Le soir, il se retira dans sa maison, et il venait de se mettre au lit, quand tout à coup Boris apparut devant lui, tout poudré de neige, et lui dit, en se jetant dans ses bras et en le tutoyant pour la première fois :

« Mon ami, félicite-moi ! J’ai son consentement, j’ai celui de son père. Tout est fini.

— Comment ? s’écria Pierre étonné.

— Je me marie.

— Avec Viéra ?

— Oui, c’est une affaire décidée.

— Pas possible !

— Quel homme !… Crois-moi donc. »

Pierre se leva, prit à la hâte ses pantoufles, sa robe de chambre, cria : « Marthe, du thé ! » Puis, se tournant vers son ami : « Si tout est fini, lui dit-il, que le ciel te bénisse ! Mais raconte-moi comment les choses se sont arrangées ? »

Il est à remarquer qu’à partir de ce moment, les deux amis se tutoyaient comme s’ils ne s’étaient jamais parlé autrement.

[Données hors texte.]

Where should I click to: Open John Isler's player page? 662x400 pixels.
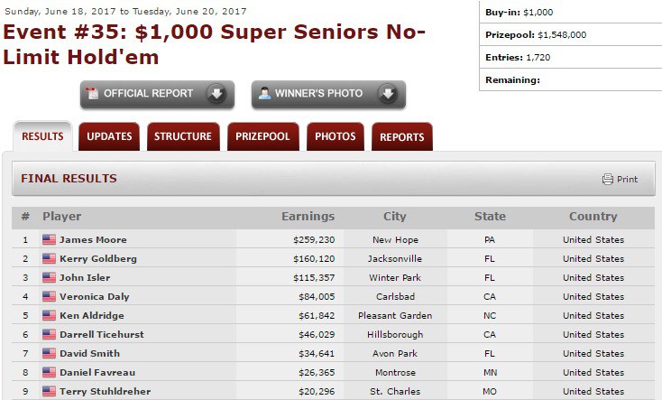tap(85, 278)
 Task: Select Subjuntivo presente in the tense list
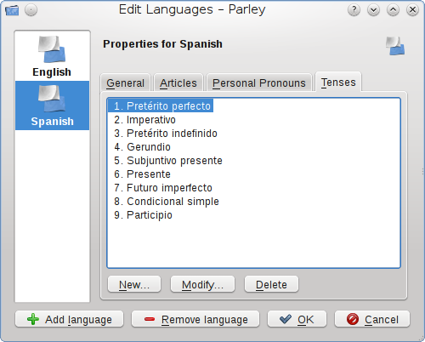(x=168, y=161)
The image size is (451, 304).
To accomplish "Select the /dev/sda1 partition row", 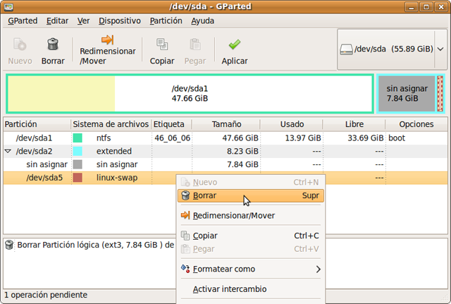I will pos(34,138).
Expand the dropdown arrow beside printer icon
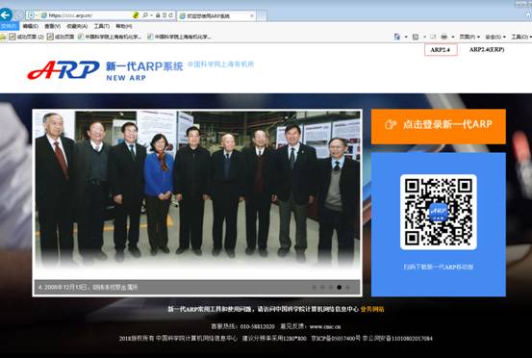The image size is (532, 358). 453,37
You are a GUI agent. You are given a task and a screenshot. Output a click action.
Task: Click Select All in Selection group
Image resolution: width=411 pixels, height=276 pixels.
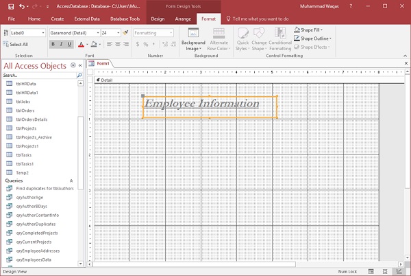(16, 44)
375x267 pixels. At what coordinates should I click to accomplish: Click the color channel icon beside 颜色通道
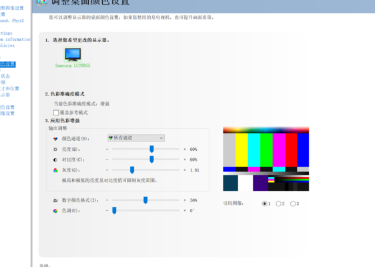coord(55,139)
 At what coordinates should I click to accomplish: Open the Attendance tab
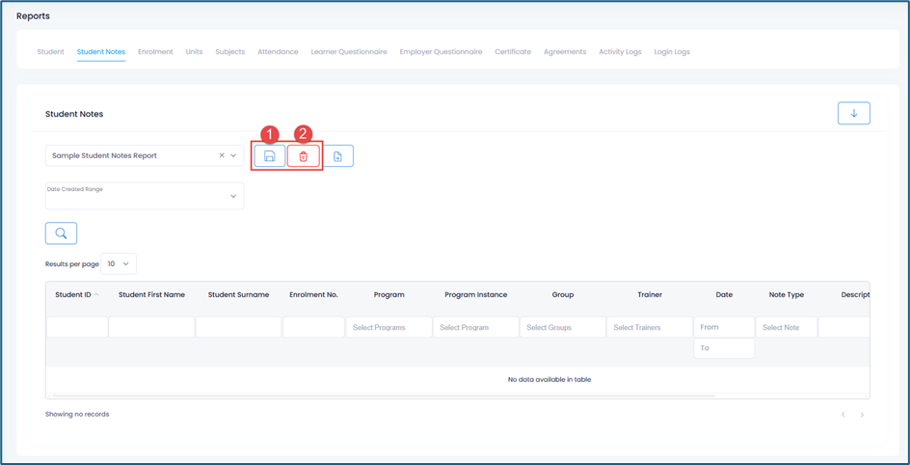coord(278,52)
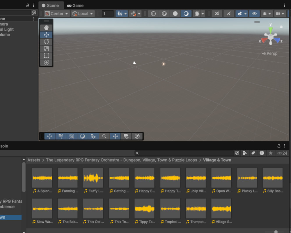Click the favorites star icon in Project panel
Screen dimensions: 291x233
pos(270,153)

« Très volontiers, répondit Boris ; tu sauras tout dans les plus petits détails. »

Voici ce qui s’était passé :

Quand Boris arriva à la demeure de sa fiancée, il n’y avait là, par extraordinaire, aucun visiteur, et le solitaire Étienne ne se promenait point, selon sa coutume. Il était souffrant et à demi couché dans un grand fauteuil. En voyant entrer Boris, il balbutia quelques mots, lui indiqua du doigt la table sur laquelle il y avait des flacons en permanence, et ferma les yeux. Boris s’assit près de Viéra, engagea avec elle la conversation à voix basse, et d’abord lui parla de l’état de son père.

« Ah ! dit la jeune fille, c’est une chose terrible pour moi, quand il est malade. Il ne se plaint pas, il ne demande {p. 276}rien ; il ne prononce pas un mot… Il souffre et ne veut pas le dire.

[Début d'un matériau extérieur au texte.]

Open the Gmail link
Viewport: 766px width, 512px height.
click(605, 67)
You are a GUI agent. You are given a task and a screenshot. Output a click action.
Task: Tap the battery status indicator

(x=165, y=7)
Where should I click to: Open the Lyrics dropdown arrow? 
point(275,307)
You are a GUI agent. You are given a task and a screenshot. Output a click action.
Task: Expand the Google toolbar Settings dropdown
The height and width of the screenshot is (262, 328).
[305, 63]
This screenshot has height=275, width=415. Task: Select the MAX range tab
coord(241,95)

— Et vous l’aimez beaucoup !

— Qui, mon père ? Plus que tout au monde. Que Dieu me préserve du malheur de le perdre ! J’en mourrais.

— Ainsi, vous ne pourriez vous résoudre à vous séparer de lui ?

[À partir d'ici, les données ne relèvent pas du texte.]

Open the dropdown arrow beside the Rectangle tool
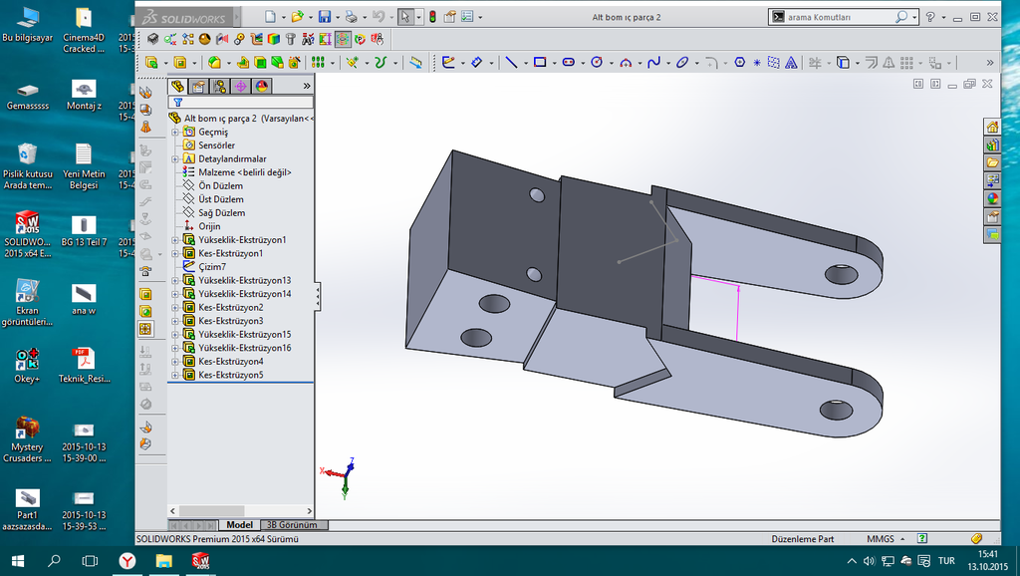This screenshot has width=1020, height=576. [554, 62]
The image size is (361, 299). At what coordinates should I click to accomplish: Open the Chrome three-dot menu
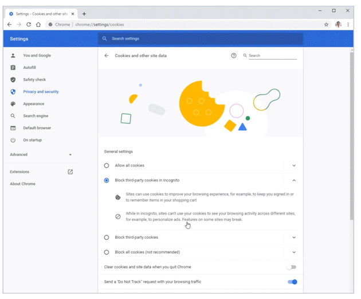click(x=348, y=25)
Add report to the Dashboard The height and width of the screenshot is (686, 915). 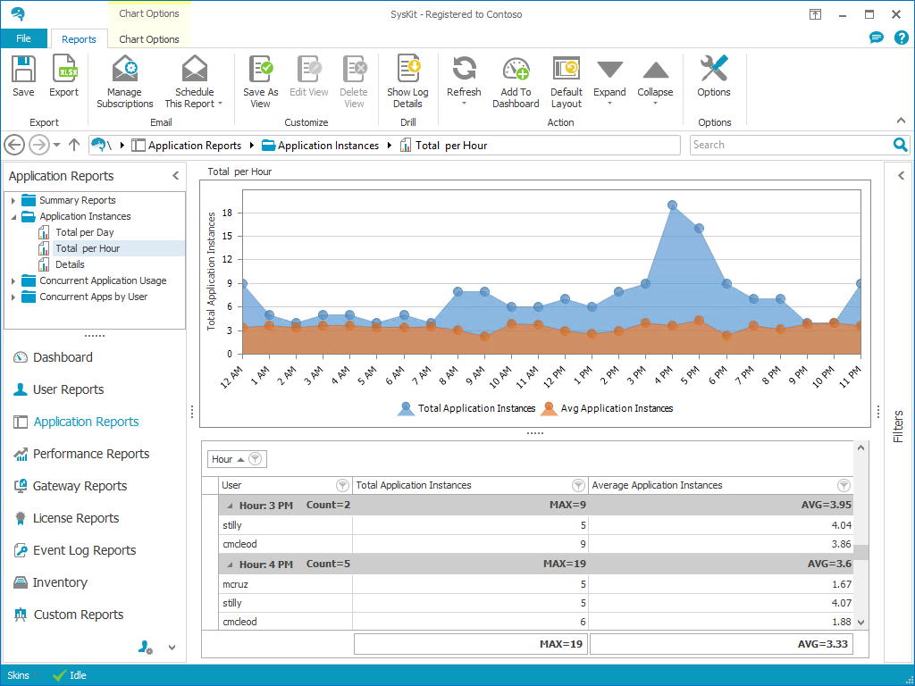click(516, 70)
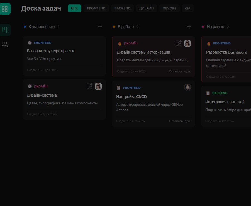This screenshot has width=251, height=206.
Task: Add task to 'К выполнению' column
Action: (x=100, y=27)
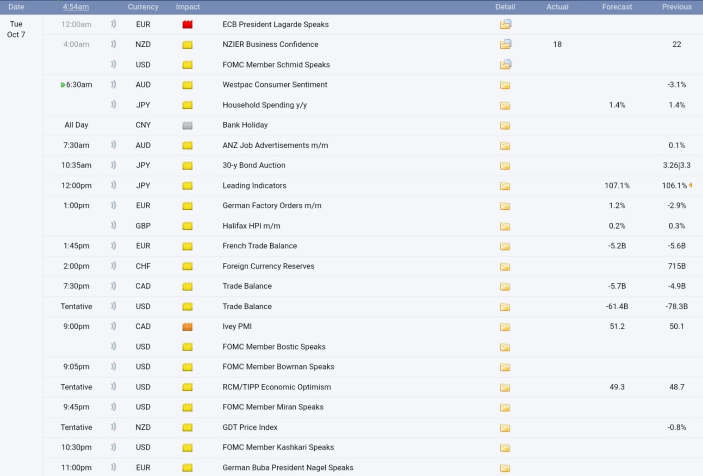Click the Impact column header
Screen dimensions: 703x476
click(x=187, y=7)
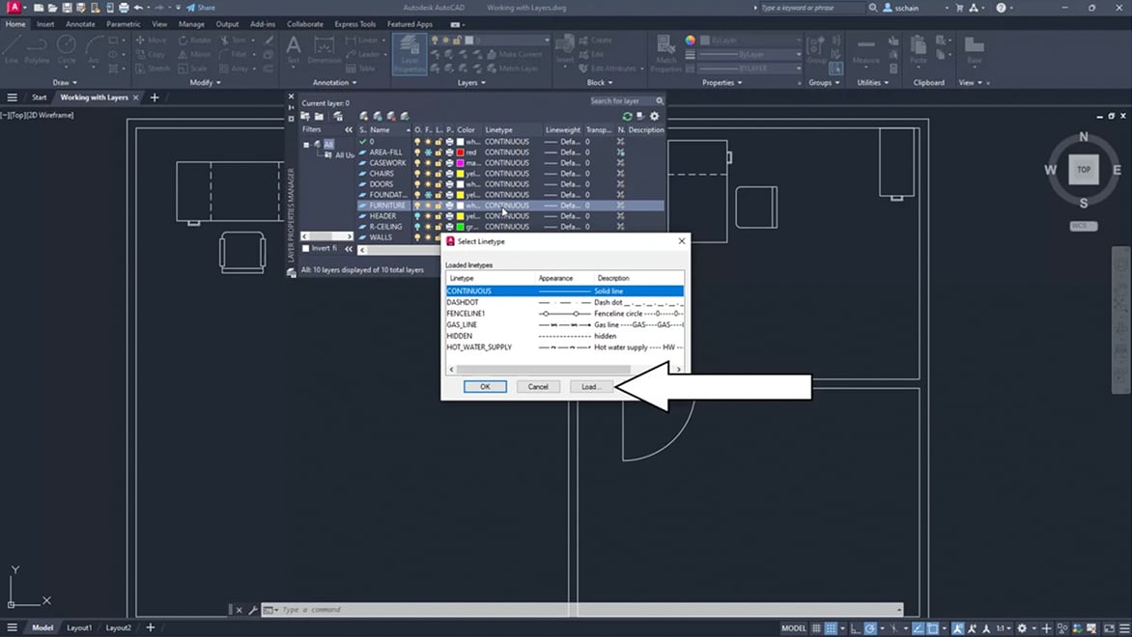Turn off the AREA-FILL layer lightbulb
The height and width of the screenshot is (637, 1132).
click(417, 152)
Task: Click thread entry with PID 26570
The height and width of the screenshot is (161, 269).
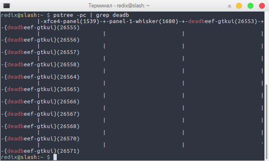Action: point(42,139)
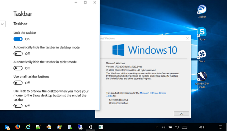Click the Settings gear in taskbar

pyautogui.click(x=91, y=127)
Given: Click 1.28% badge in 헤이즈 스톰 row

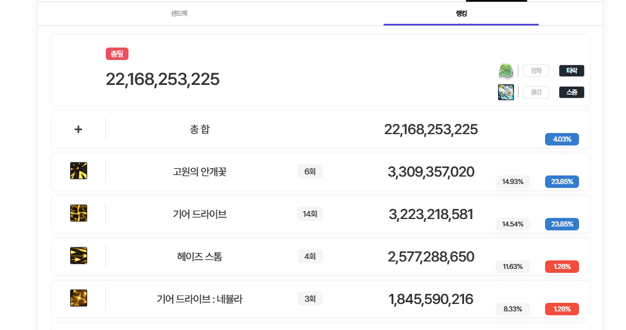Looking at the screenshot, I should [x=561, y=267].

— Et pourquoi me séparerais-je de lui ? »

Boris fixa sur elle un regard pensif.

« Une jeune fille, reprit-il, ne peut cependant rester toujours dans la maison paternelle.

— Quelle idée… Mais je suis bien tranquille. Qui pourrait m’enlever ? »

Boris fut sur le point de répondre : Moi, peut-être ! Mais il se retint.

« À quoi songez-vous ? lui demanda Viéra en le regardant avec son bon sourire habituel.

— Je pense, répondit-il… je pense… »

Puis, tout à coup, interrompant le cours de son idée, il lui demanda s’il y avait longtemps qu’elle connaissait Karentef.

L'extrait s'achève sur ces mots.